In studying the activation of the visual cortex in brain scans of blind artists, Lotfi B. Merabet, an optometrist and an instructor in neurology at Harvard Medical School, has come to similar conclusions.
The art they make “is truly an expression of their mental imagery. It’s not about giving the sighted world what it wants to see,” Dr. Merabet said.
Pete Eckert, who lives in Sacramento, planned to study architecture as a young man but gave up when his retinitis pigmentosa was diagnosed and he began losing his eyesight. In time he found he could train his optic cortex to make images from his other senses. Now totally blind at 53, he is particularly attuned to sound and the ways it bounces off or is absorbed by objects. He can see a stop sign in his mind, he said, from traffic sounds wrapping around it, like water flowing around a stone.

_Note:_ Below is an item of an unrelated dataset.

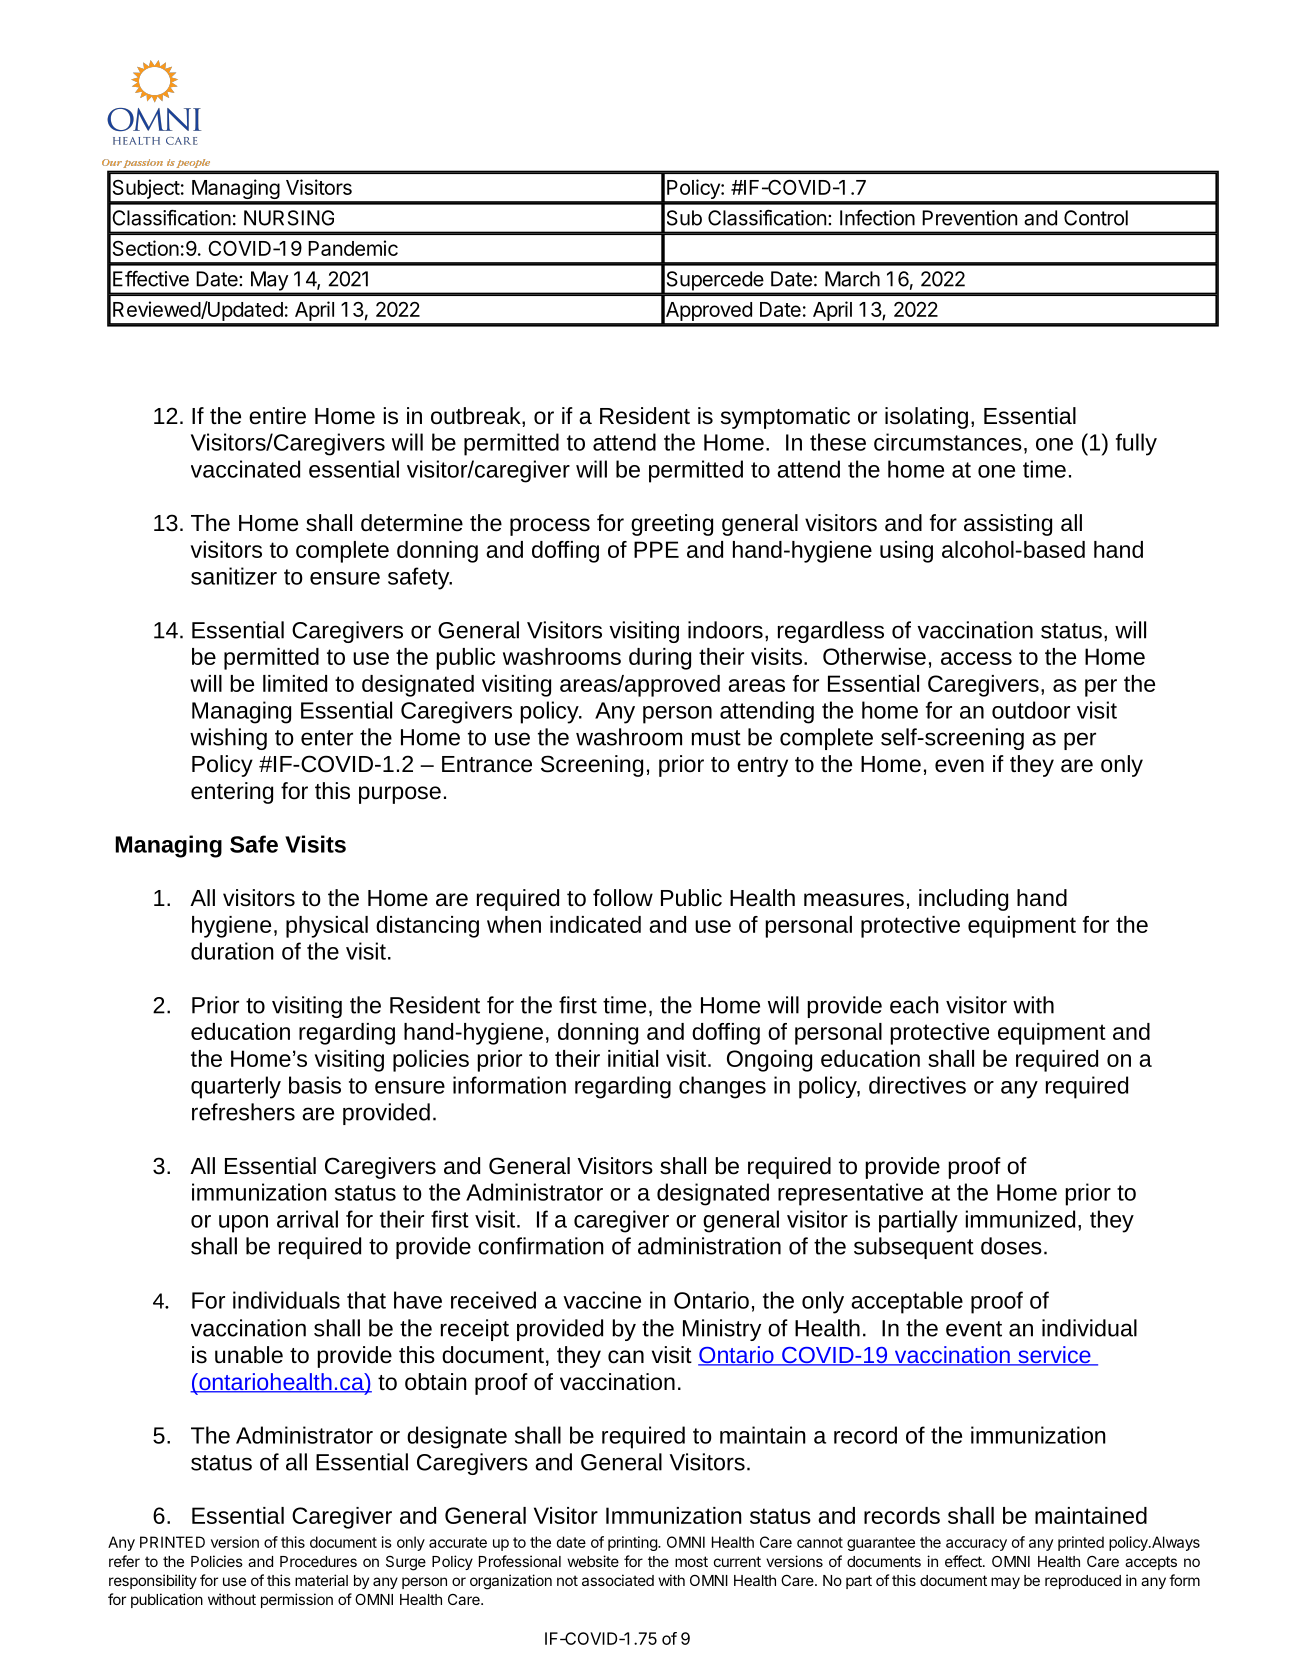  Describe the element at coordinates (1096, 218) in the screenshot. I see `Control` at that location.
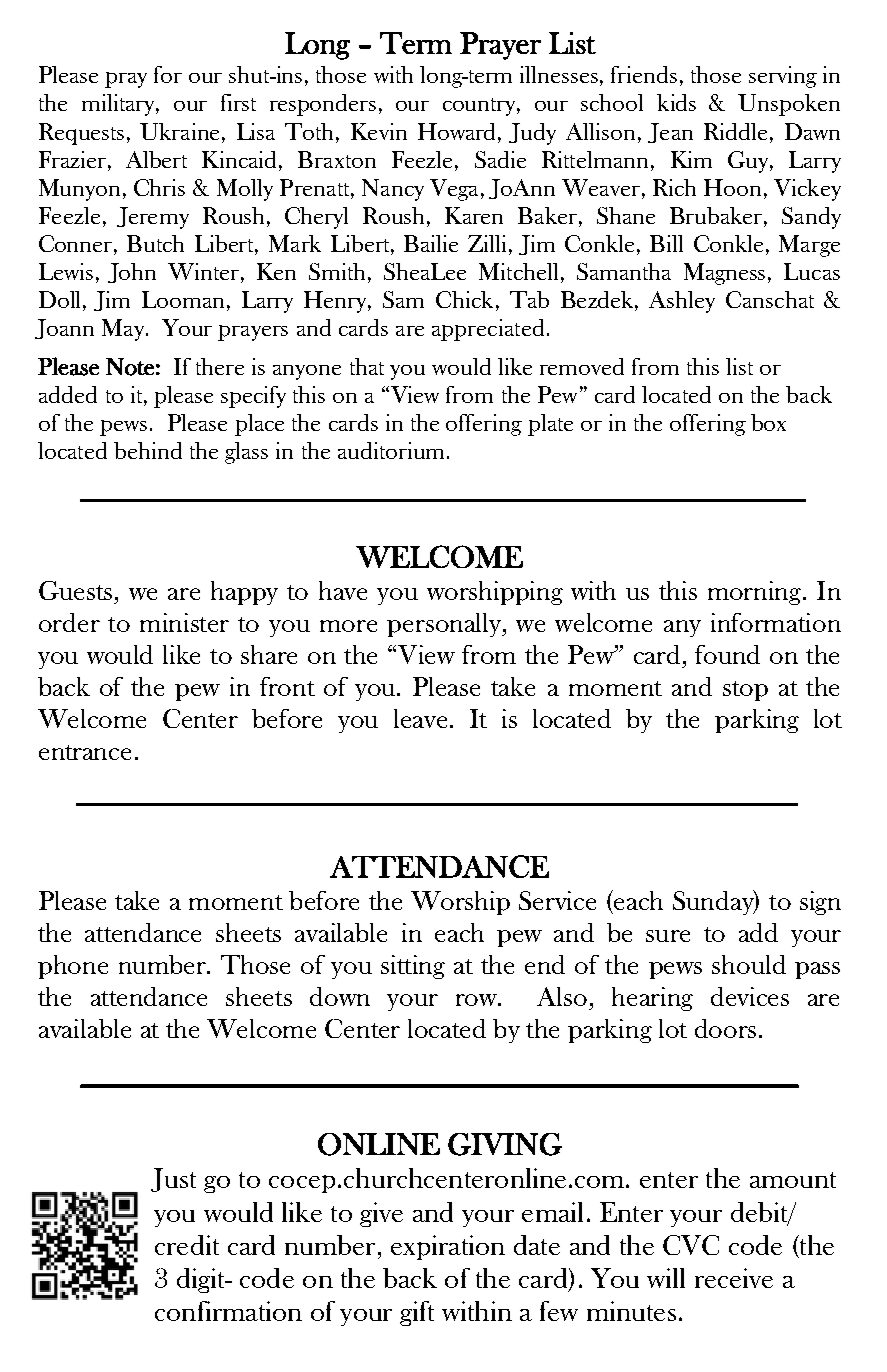 Image resolution: width=887 pixels, height=1372 pixels. I want to click on Kevin, so click(379, 131).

Mr. Eckert not only worked as a carpenter for years while he was legally blind, but, as a black belt in tae kwon do, he could spar at full speed with sighted black belts.
“Then I decided maybe there’s a better way to express this perception than bopping people on the nose,” he said. “About that time I came across an old camera.”
Mr. Eckert’s wife taught him to use it. He frames his subjects through sound, touch and memory, and he shows his contact sheets to sighted friends for feedback before printing. He says his photography — much of it mixing blurred and static images, sometimes overlaid with scrawls of light — lets him explore the mysteries of his physical world “without being bound by the assumptions of the sighted.”
“Most sighted photographers I know use their eyes to search the world for photos,” he said. “With me, I’ve turned the camera around, toward my mind’s eye.” Like an increasing number of blind artists, Mr. Eckert — who was not selected for this year’s “Insights” but has shown there five times before — has often exhibited alongside sighted artists. Still, in spite of the growing acceptance, serious art by the visually impaired remains a category apart for most in the mainstream art world.
“There’s a tendency to always see them as ‘blind artists,’ in the way that women artists often end up in ‘women artists’ shows,” said Meg Shiffler, the gallery director for the San Francisco Arts Commission, which presented “Insights” with LightHouse for the Blind and Visually Impaired, a nonprofit agency. “It would be great it their work were better integrated.” But where some perceive ghettoization, others see good reason to spotlight an artist’s impairment. “What were the precise conditions of the Spanish Civil War when Picasso made ‘Guernica’?” Mr. Rinder said. “Knowing those details can illuminate a work further.”
And the perspective made possible by blindness may have another value in the art world. Ketra Oberlander, a painter and an agent for disabled artists in Santa Clara, Calif., began losing her vision in her 30s to cone dystrophy and high myopia; by 40 she was legally blind, unable to discern sharp borders, color or much contrast. Now 47, she said she paints flowers in close-up because that represents what she calls an intersection between two worlds: “It’s how sighted people tend to look at them and how I have to look at them.”
Ms. Oberlander was featured in the 2007 “Insights,” but this year brought a new role: She was tapped to be the show’s first blind juror. She studied each submission carefully on a laptop in a dark room, at times using a monocular telescope.
“I couldn’t find anyone who’d done this before, anywhere,” she said of the job. “In future art shows, whenever someone grumbles that, ‘The jurors must be blind,’ well, now they might be right.”